» **EXERCISE TASK**
Copy out the part of the material that opens with the line containing "609x564 pixels. Task: Select" and runs through the end of the material, word for word. Leave the pictures out.

» **RAW DATA**
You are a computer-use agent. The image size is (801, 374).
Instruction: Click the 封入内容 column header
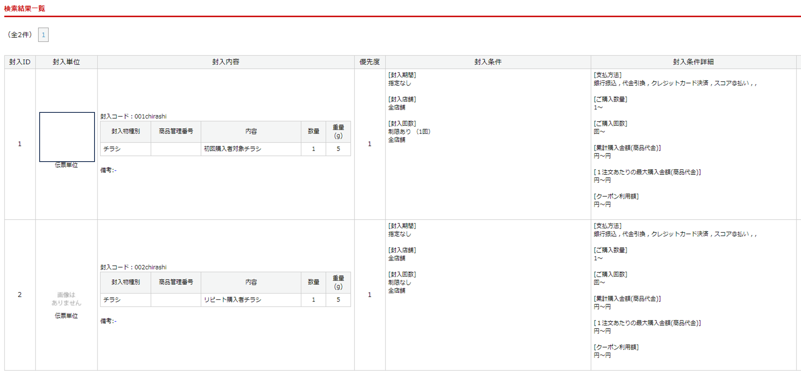[x=226, y=62]
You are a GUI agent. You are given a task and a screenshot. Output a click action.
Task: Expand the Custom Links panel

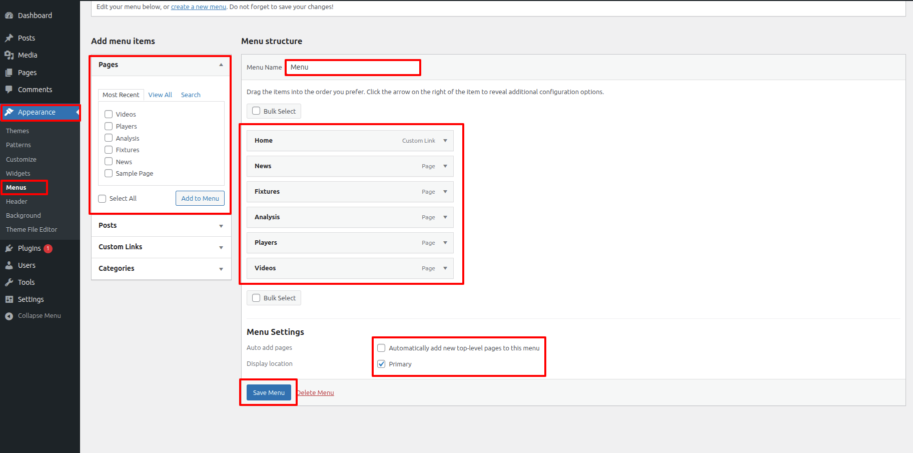(221, 247)
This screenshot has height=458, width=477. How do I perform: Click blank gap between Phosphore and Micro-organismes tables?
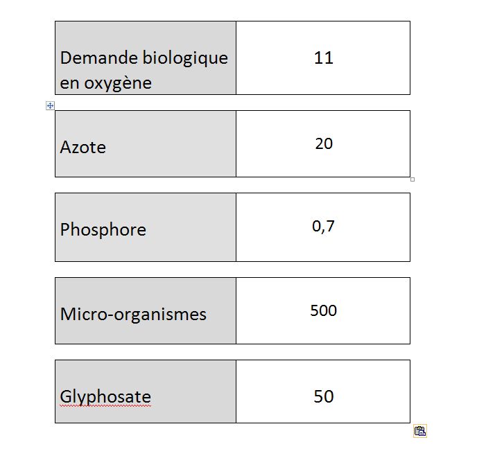pos(232,270)
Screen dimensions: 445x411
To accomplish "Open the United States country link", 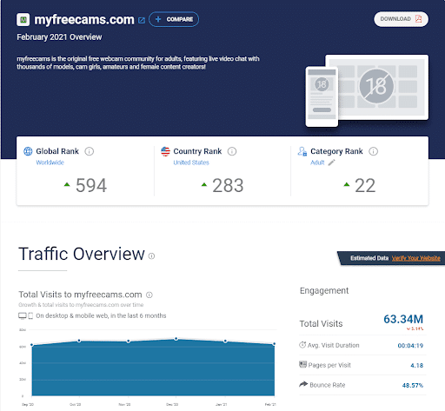I will coord(191,162).
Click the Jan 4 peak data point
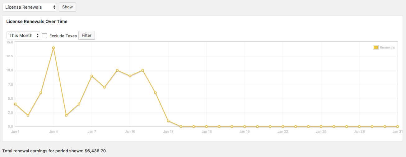Image resolution: width=406 pixels, height=157 pixels. (x=54, y=48)
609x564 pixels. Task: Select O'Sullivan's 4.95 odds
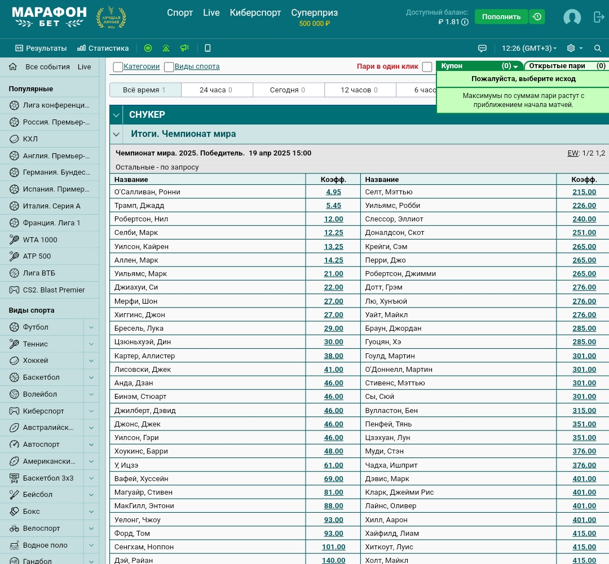333,192
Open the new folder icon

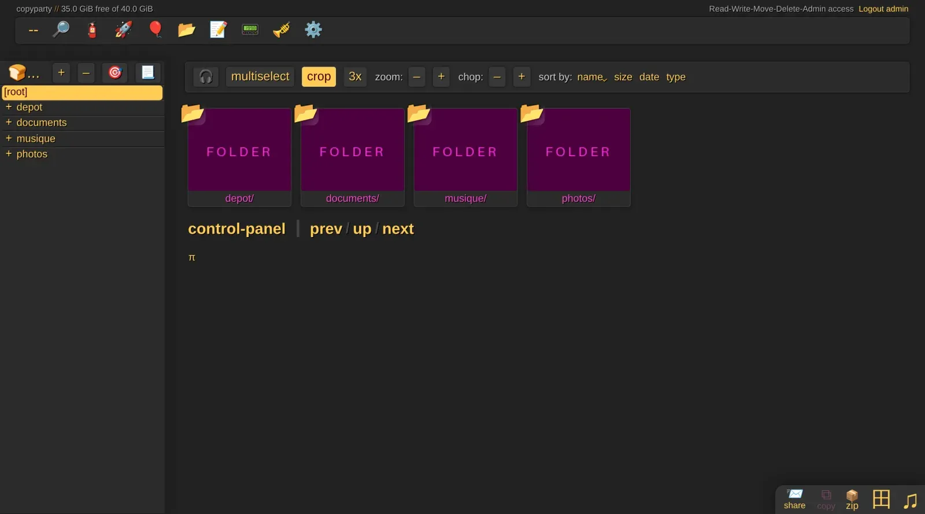pyautogui.click(x=186, y=29)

» **ANSWER TO THIS TASK**
609x564 pixels. Task: Select O'Sullivan's 4.95 odds
333,192
Open the new folder icon

pyautogui.click(x=186, y=29)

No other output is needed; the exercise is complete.